Both parties submit instructions as normal. The chain_id field in each party’s details and legs indicates which chain their assets are on:
# Seller (bond on Ethereum, chain_id: 1)
curl -X POST https://api.keystoneos.xyz/v1/instructions \
  -H "Authorization: Bearer $SELLER_TOKEN" \
  -d '{
    "template_slug": "cross-chain-dvp",
    "role": "seller",
    "party": {
      "wallet_address": "0xSellerOnEthereum...",
      "chain_id": 1
    },
    "legs": [
      {
        "instrument_id": "0xBondTokenAddress",
        "quantity": "100",
        "direction": "deliver",
        "chain_id": 1
      },
      {
        "instrument_id": "0xUSDCOnAvalanche",
        "quantity": "50000",
        "direction": "receive",
        "chain_id": 43114
      }
    ]
  }'

# Buyer (USDC on Avalanche, chain_id: 43114)
curl -X POST https://api.keystoneos.xyz/v1/instructions \
  -H "Authorization: Bearer $BUYER_TOKEN" \
  -d '{
    "trade_reference": "KS-abc123...",
    "template_slug": "cross-chain-dvp",
    "role": "buyer",
    "party": {
      "wallet_address": "0xBuyerOnAvalanche...",
      "chain_id": 43114
    },
    "legs": [
      {
        "instrument_id": "0xBondTokenAddress",
        "quantity": "100",
        "direction": "receive",
        "chain_id": 1
      },
      {
        "instrument_id": "0xUSDCOnAvalanche",
        "quantity": "50000",
        "direction": "deliver",
        "chain_id": 43114
      }
    ]
  }'

2. Settlement created across chains

After matching, the settlement is registered on the SettlementCoordinator (coordinator chain). The escrow contracts on each chain are informed of the expected deposits.

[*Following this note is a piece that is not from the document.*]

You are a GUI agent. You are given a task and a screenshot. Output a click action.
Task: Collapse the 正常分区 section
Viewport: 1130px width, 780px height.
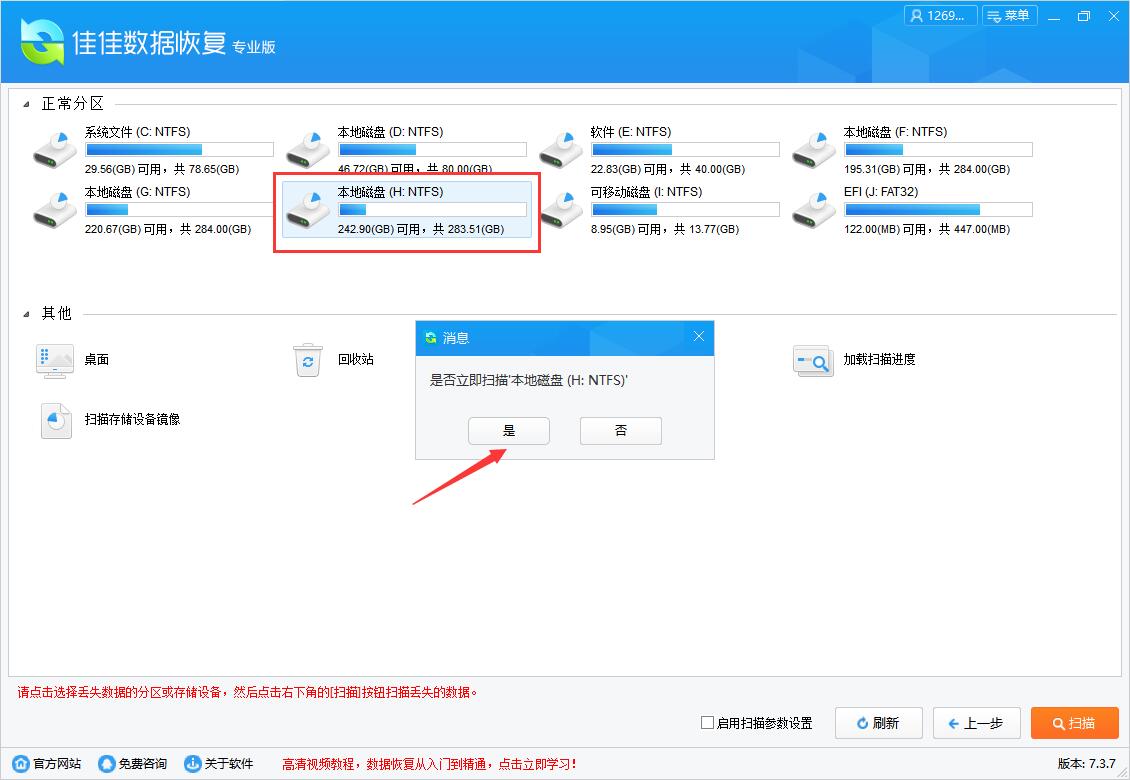coord(28,103)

3. Parties deposit to their local escrow

Each party deposits to the escrow contract on their own chain. The seller deposits bond tokens to the Ethereum escrow. The buyer deposits USDC to the Avalanche escrow.

4. LayerZero messaging

Each escrow contract sends a lock confirmation to the SettlementCoordinator via LayerZero. The coordinator collects confirmations from all chains.

5. Atomicity gate

The coordinator checks allLegsDeposited(). This only returns true when ALL legs on ALL chains have confirmed deposits. No releases happen until this condition is met.

6. Release

The coordinator dispatches release instructions to all escrow contracts via LayerZero. Each escrow releases deposits to the intended recipients:
  • Bond tokens on Ethereum go to the buyer’s Ethereum address
  • USDC on Avalanche goes to the seller’s Avalanche address

Timeout and rollback

If any deposit is missing when the deadline arrives: Timeout is permissionless. Any party can trigger it after the deadline, ensuring funds are never locked indefinitely regardless of KeyStone’s availability.

Supported chains

Cross-chain settlement is a Phase 2 feature. Phase 1 operates on a single chain (Sepolia testnet, then L2 mainnet). The architecture supports any EVM-compatible chain with LayerZero integration. The coordinator chain can be any EVM chain - it is not tied to a specific blockchain.
Cross-chain settlement requires LayerZero messaging, which adds approximately 100,000 gas per message (4 messages for a 2-chain settlement: 2 lock confirmations + 2 release dispatches).